Dataset items:
## BEGIN

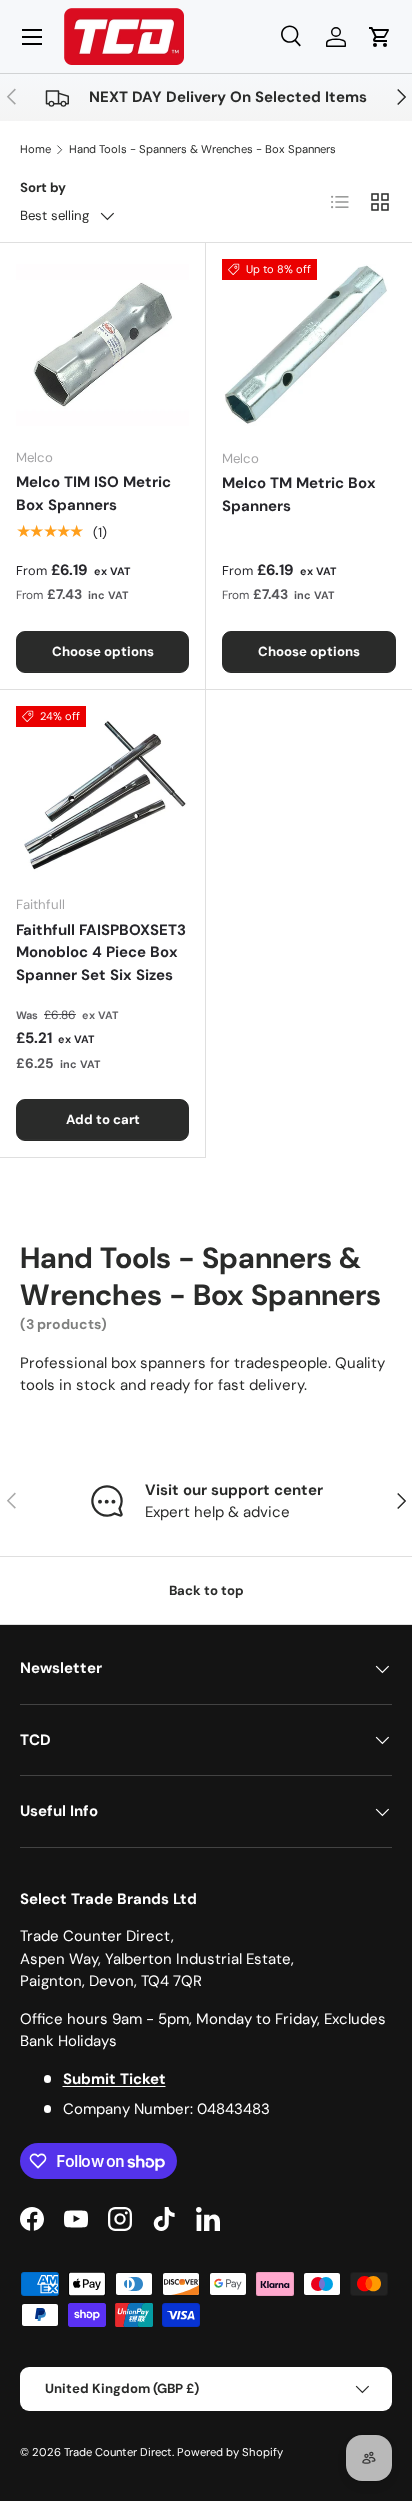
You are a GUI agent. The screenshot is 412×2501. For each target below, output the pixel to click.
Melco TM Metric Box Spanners (299, 494)
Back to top (206, 1590)
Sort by (43, 187)
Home (35, 149)
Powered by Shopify (230, 2452)
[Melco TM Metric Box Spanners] (309, 346)
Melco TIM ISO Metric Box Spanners (93, 493)
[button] (380, 37)
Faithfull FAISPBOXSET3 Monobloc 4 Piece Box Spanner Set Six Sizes (101, 952)
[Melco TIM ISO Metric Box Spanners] (102, 345)
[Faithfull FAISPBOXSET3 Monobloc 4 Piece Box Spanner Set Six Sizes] (102, 792)
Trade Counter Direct (118, 2452)
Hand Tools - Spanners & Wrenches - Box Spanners (202, 149)
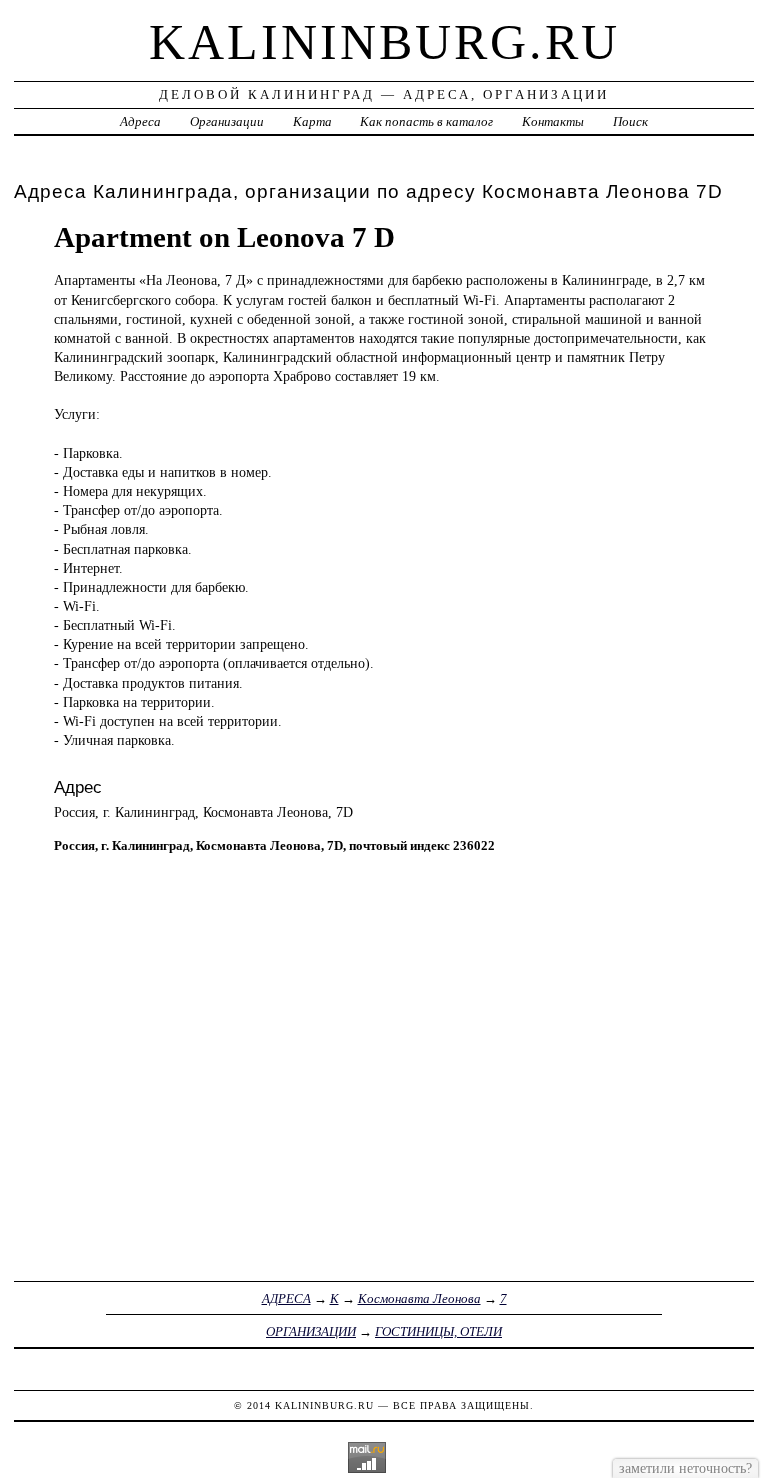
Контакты (553, 121)
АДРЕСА (286, 1298)
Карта (312, 121)
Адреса (140, 121)
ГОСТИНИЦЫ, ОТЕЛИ (438, 1331)
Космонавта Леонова (419, 1298)
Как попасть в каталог (426, 121)
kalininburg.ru (384, 42)
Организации (227, 121)
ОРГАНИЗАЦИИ (311, 1331)
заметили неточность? (685, 1468)
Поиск (630, 121)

## END

> [Exercise]:
Reproduce every line of the data above verbatim, leaving out the pictures.

> [Result for this exercise]:
You are a GUI agent. The screenshot is 412×2501. For each target below, output the pixel to click.
Melco TM Metric Box Spanners (299, 494)
Back to top (206, 1590)
Sort by (43, 187)
Home (35, 149)
Powered by Shopify (230, 2452)
[Melco TM Metric Box Spanners] (309, 346)
Melco TIM ISO Metric Box Spanners (93, 493)
[button] (380, 37)
Faithfull FAISPBOXSET3 Monobloc 4 Piece Box Spanner Set Six Sizes (101, 952)
[Melco TIM ISO Metric Box Spanners] (102, 345)
[Faithfull FAISPBOXSET3 Monobloc 4 Piece Box Spanner Set Six Sizes] (102, 792)
Trade Counter Direct (118, 2452)
Hand Tools - Spanners & Wrenches - Box Spanners (202, 149)
Контакты (553, 121)
АДРЕСА (286, 1298)
Карта (312, 121)
Адреса (140, 121)
ГОСТИНИЦЫ, ОТЕЛИ (438, 1331)
Космонавта Леонова (419, 1298)
Как попасть в каталог (426, 121)
kalininburg.ru (384, 42)
Организации (227, 121)
ОРГАНИЗАЦИИ (311, 1331)
заметили неточность? (685, 1468)
Поиск (630, 121)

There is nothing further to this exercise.